## PROBLEM STATEMENT
Beginning with the line that contains "This screenshot has width=1017, height=451.", reproduce every line through the end of the records below exactly, and leave the pictures out.
Start of AVAILABLE RECORDS
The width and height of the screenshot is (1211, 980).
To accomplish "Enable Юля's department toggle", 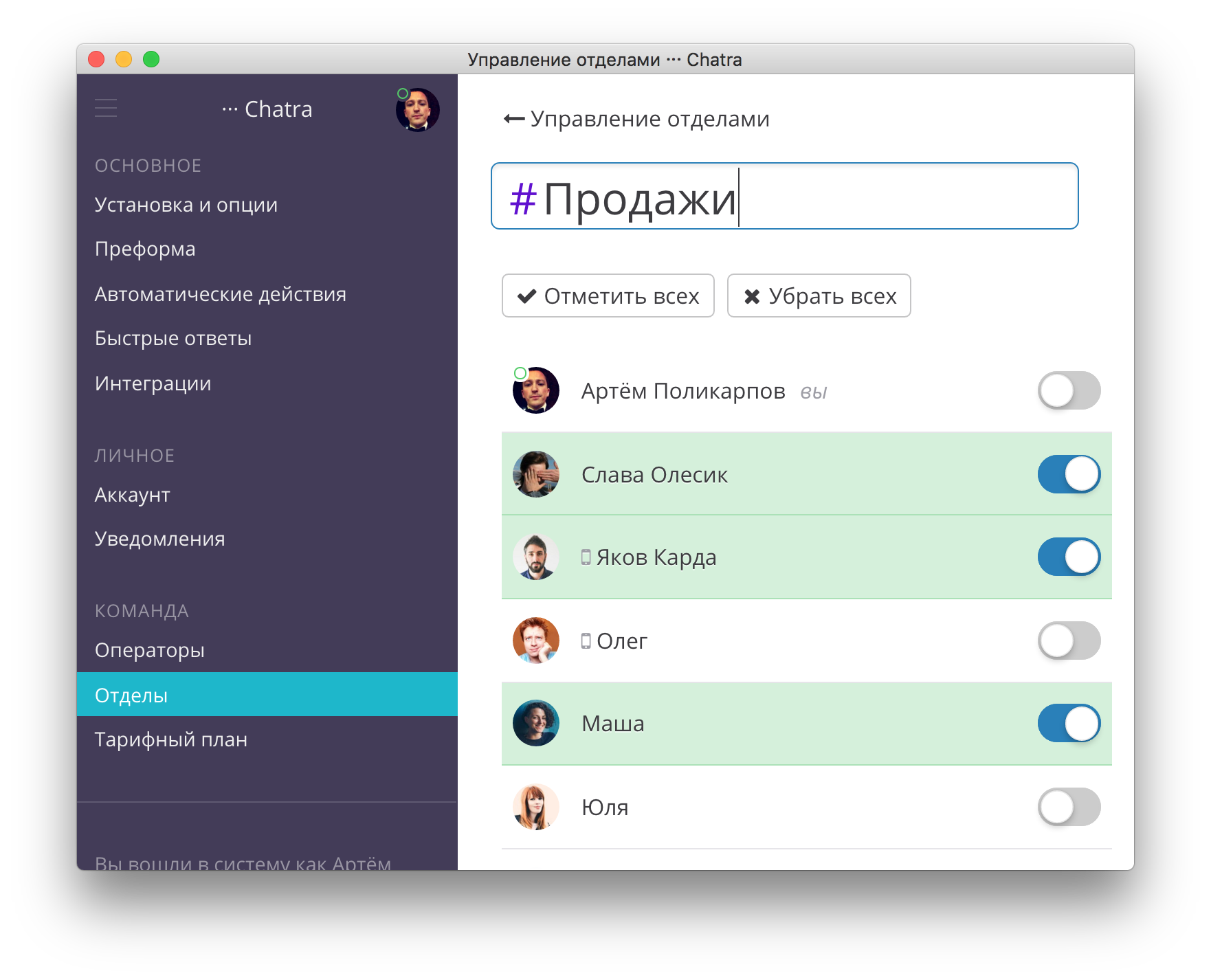I will pos(1069,807).
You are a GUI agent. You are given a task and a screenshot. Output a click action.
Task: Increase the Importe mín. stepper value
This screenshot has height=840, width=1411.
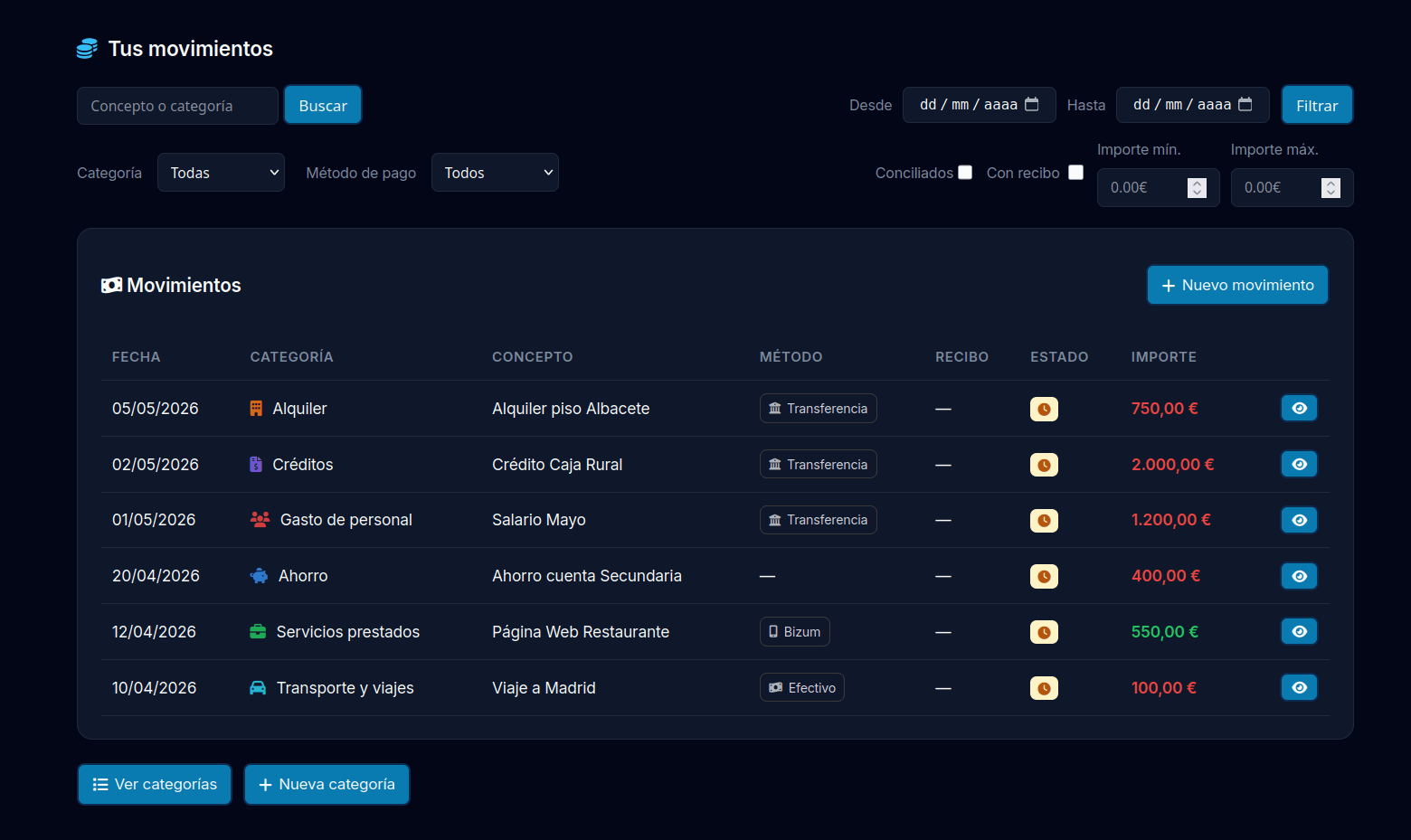(x=1197, y=184)
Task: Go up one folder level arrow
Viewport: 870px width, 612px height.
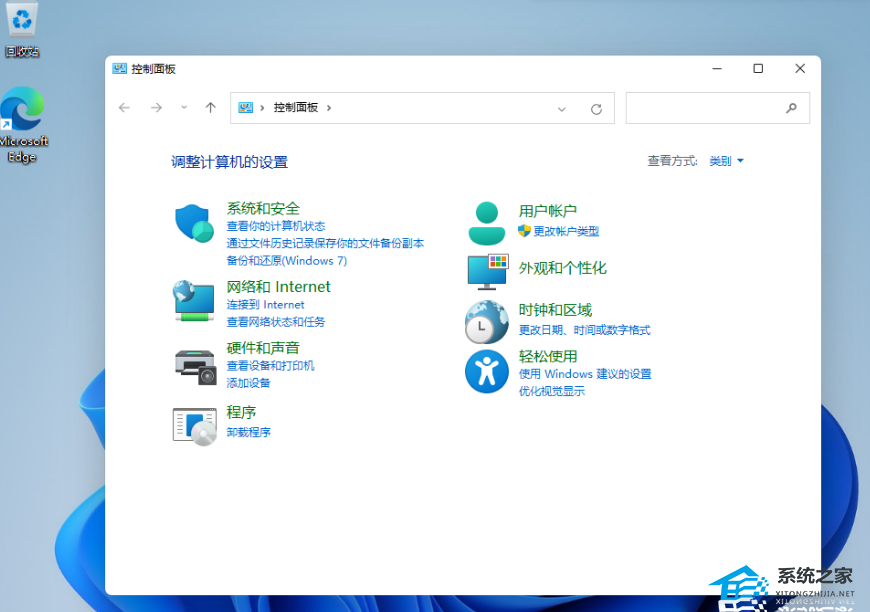Action: [210, 108]
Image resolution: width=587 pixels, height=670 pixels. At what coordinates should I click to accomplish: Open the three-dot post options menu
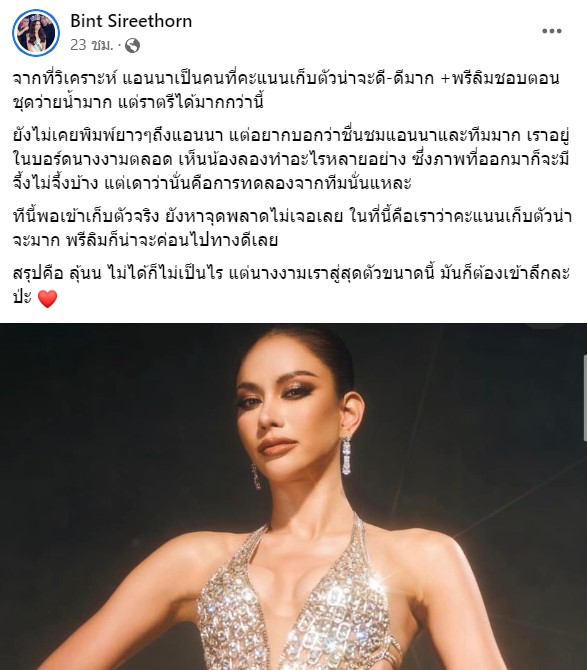coord(552,31)
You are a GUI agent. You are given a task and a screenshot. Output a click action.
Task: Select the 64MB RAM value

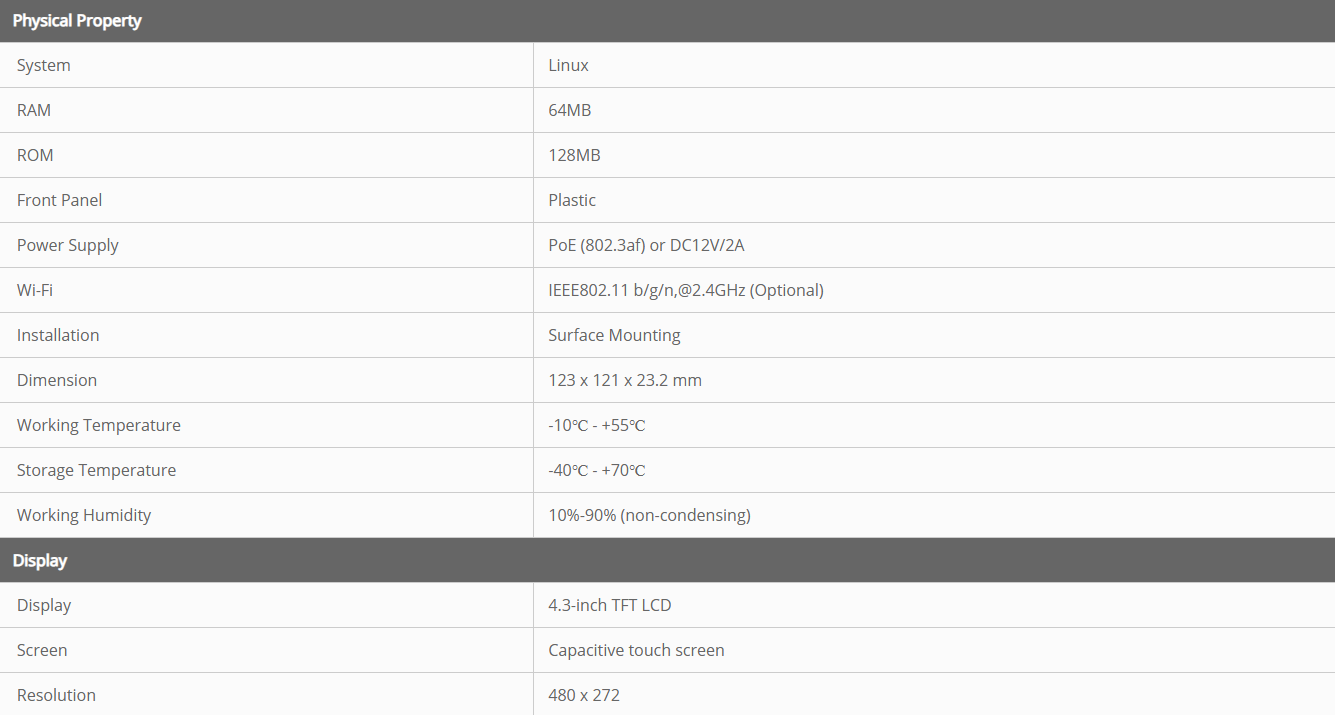click(x=569, y=111)
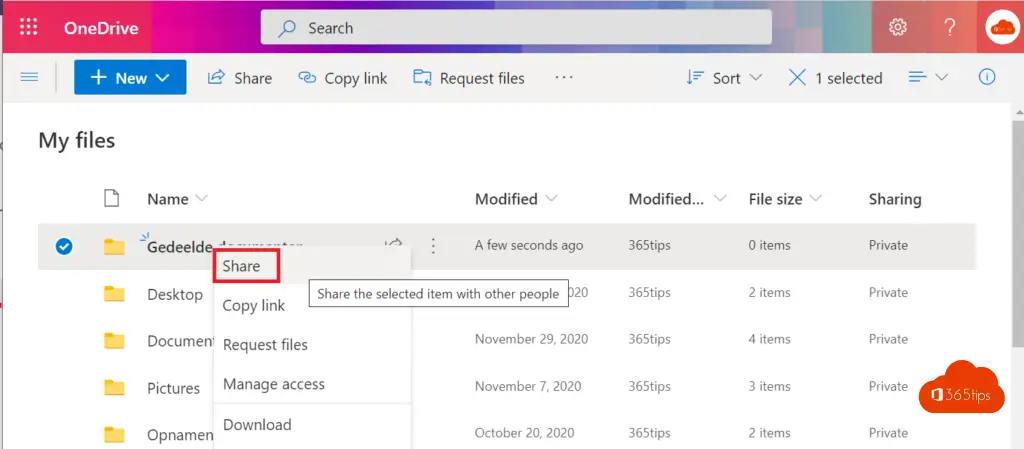Viewport: 1024px width, 449px height.
Task: Click the vertical dots on Gedeelde documenten row
Action: coord(433,245)
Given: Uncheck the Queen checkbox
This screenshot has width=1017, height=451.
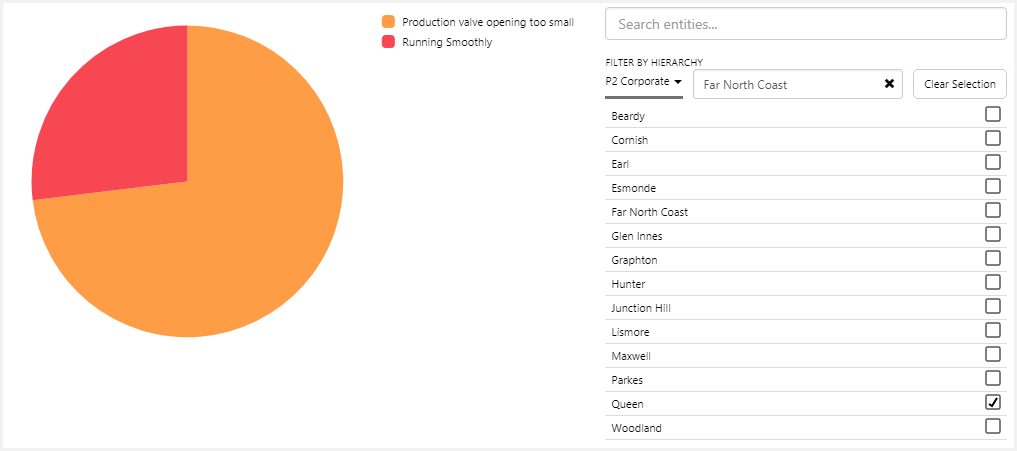Looking at the screenshot, I should pyautogui.click(x=993, y=402).
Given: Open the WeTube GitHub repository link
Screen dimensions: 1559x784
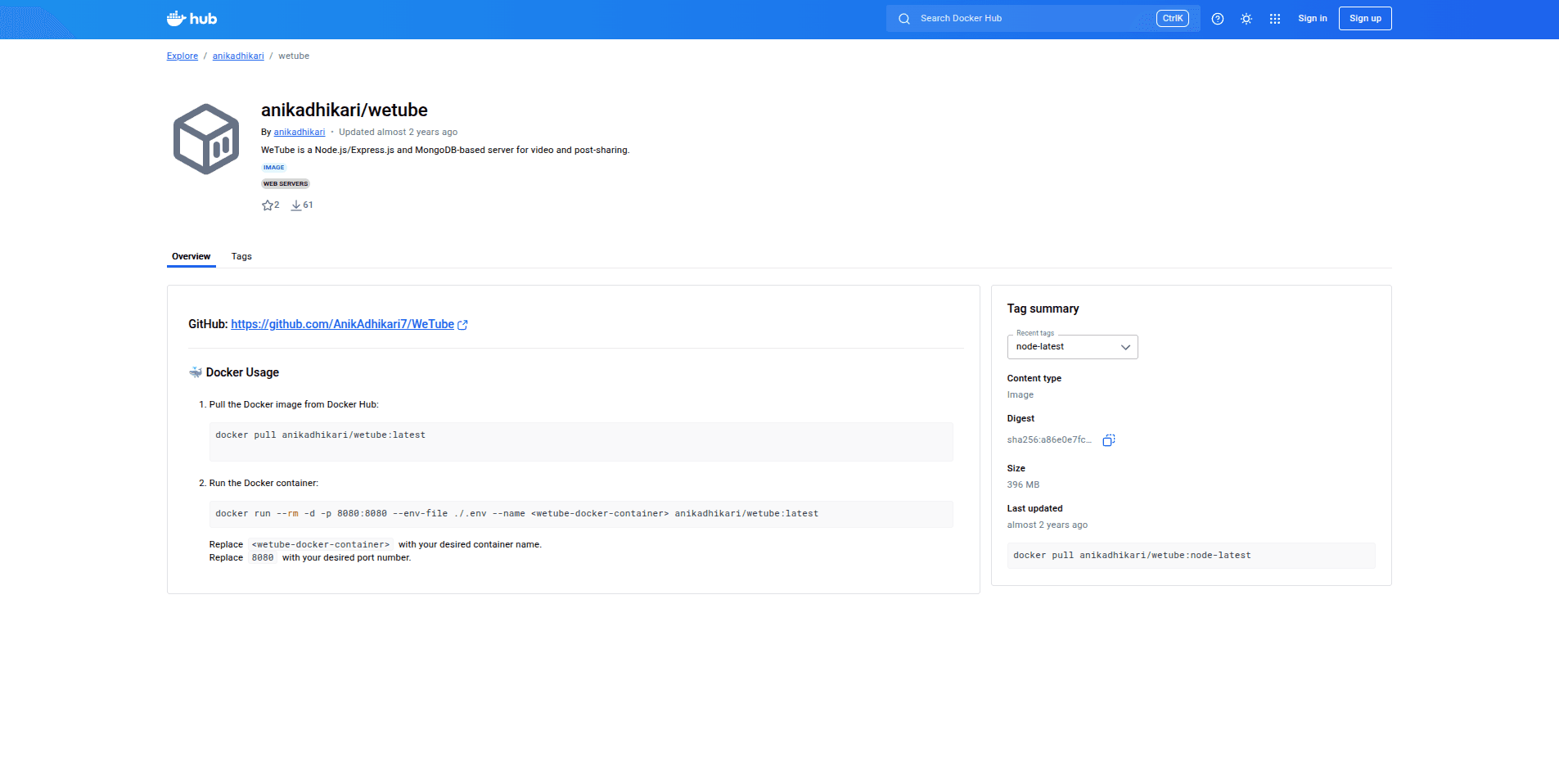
End of AVAILABLE RECORDS
## ANSWER TO THIS PROBLEM
This screenshot has width=1017, height=451.
Looking at the screenshot, I should pyautogui.click(x=993, y=402).
Given: Open the WeTube GitHub repository link
Screen dimensions: 1559x784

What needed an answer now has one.